“Tria sostiene che le tasse non si tagliano con il deficit, e che tra aumenti Iva e tagli delle spese preferisce i secondi. Bene, ma decidere quali tagli richiede scelte politiche che questo governo non è in grado di fare. Pesano infatti i provvedimenti manifesto che non hanno funzionato: il reddito di cittadinanza è un fallimento, ma anche quota cento impatterà sulla nostra previdenza e sui conti pubblici per gli anni a venire.
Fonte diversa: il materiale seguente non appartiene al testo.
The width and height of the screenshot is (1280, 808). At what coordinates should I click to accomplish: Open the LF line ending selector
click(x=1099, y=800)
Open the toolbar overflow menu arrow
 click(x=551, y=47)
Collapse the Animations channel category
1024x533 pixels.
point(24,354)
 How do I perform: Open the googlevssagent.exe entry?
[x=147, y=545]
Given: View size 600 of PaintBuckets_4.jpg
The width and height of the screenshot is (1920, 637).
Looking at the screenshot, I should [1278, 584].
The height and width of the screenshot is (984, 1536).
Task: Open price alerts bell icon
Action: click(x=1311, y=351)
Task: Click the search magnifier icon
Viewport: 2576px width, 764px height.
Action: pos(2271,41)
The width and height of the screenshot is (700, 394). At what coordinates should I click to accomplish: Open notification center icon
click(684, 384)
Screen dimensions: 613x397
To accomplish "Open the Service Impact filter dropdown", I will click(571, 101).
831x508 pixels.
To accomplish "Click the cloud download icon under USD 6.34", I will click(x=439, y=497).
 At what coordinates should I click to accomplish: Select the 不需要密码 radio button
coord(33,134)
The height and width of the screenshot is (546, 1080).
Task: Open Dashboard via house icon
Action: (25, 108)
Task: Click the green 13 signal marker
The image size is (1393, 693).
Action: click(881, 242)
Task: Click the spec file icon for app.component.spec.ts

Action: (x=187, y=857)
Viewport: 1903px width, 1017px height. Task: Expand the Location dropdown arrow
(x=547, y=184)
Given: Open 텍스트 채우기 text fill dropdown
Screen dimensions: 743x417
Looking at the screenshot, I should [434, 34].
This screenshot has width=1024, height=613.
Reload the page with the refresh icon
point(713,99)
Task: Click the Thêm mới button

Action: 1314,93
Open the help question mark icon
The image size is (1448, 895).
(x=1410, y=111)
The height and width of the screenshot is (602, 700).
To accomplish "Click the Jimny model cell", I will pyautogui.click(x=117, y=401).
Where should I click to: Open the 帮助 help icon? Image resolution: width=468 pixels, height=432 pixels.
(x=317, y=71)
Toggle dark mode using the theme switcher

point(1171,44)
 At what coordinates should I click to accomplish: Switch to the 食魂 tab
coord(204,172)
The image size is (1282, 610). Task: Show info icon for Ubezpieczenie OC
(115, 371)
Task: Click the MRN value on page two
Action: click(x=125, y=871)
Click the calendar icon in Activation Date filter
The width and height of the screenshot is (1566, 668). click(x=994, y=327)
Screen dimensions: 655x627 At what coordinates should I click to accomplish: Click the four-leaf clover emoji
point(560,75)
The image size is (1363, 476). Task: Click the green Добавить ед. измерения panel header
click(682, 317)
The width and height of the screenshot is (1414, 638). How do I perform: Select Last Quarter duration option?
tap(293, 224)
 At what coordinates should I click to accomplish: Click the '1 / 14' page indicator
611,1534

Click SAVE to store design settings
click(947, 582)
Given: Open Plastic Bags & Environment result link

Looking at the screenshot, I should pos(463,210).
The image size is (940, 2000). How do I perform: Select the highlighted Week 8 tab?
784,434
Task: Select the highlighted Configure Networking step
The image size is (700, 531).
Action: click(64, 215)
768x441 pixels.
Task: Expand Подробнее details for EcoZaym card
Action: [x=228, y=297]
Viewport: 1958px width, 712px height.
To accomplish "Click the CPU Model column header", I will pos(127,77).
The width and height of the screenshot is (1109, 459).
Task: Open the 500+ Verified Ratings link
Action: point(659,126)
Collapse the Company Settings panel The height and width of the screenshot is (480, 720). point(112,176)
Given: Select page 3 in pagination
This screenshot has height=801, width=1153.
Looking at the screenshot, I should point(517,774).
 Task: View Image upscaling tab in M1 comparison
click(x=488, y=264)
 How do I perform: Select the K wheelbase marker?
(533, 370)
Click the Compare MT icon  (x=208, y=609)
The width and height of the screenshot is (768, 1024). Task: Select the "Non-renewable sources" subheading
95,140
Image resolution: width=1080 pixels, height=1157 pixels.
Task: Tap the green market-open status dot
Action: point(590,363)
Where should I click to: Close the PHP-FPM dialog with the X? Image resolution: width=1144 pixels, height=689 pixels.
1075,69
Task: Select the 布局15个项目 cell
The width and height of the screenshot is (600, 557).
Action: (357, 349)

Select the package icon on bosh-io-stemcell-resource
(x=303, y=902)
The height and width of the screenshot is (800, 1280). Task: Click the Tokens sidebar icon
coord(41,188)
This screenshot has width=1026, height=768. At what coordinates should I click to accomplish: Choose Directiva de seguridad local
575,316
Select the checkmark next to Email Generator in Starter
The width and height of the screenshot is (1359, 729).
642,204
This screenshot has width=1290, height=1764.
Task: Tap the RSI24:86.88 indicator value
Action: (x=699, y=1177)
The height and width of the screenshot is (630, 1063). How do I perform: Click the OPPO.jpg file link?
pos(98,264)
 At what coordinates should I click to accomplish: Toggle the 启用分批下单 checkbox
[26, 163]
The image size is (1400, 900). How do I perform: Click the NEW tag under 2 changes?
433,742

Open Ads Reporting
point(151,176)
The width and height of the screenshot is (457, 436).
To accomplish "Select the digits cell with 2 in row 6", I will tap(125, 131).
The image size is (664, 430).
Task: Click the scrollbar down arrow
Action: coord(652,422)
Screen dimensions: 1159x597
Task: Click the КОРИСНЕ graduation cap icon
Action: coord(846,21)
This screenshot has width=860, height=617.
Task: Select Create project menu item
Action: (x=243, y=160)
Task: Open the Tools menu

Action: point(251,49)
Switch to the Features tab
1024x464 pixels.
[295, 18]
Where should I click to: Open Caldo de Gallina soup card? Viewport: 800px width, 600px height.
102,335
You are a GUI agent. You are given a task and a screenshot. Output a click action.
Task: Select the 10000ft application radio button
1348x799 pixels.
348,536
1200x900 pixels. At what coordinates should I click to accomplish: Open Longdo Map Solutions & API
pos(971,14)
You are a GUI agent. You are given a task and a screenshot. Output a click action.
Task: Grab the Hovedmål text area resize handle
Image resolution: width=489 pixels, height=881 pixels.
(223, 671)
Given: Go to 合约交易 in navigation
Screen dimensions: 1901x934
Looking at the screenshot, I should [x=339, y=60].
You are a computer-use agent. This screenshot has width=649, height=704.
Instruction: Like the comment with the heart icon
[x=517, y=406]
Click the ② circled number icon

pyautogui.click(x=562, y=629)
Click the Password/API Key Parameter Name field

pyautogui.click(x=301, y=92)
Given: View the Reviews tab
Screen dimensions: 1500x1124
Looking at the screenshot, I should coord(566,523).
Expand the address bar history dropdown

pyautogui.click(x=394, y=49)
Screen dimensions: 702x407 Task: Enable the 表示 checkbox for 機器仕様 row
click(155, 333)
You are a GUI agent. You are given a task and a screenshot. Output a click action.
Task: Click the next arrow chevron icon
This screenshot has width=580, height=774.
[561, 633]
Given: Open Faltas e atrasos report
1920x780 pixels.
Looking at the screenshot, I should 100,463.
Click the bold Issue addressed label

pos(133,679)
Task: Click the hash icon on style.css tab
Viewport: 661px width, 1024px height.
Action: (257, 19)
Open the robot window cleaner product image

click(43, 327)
Avrebbero dovuto tagliare 15 miliardi di spesa improduttiva, ma ad oggi non c’è una sola spesa che sia stata tagliata: anzi, sono stati tagliati invece i commissari alla spending review. La realtà è che tutti i dossier economici sono fermi, e in questo modo il governo ha impallato l’Italia abbassando la fiducia di consumatori e imprese, ridotto la domanda interna e causando effetti nefasti su ordinativi ed esportazioni. Il lievissimo aumento del pil registrato nel primo trimestre è stato solo un rimbalzo tecnico, una finta uscita dalla recessione: non lo dico con compiacimento, constato però che quello che sta facendo questo governo fa regredire il Paese e la sua economia”. Lo ha detto la presidente dei senatori di Forza Italia, Anna Maria Bernini, intervenendo ai microfoni di Radio Anch’io.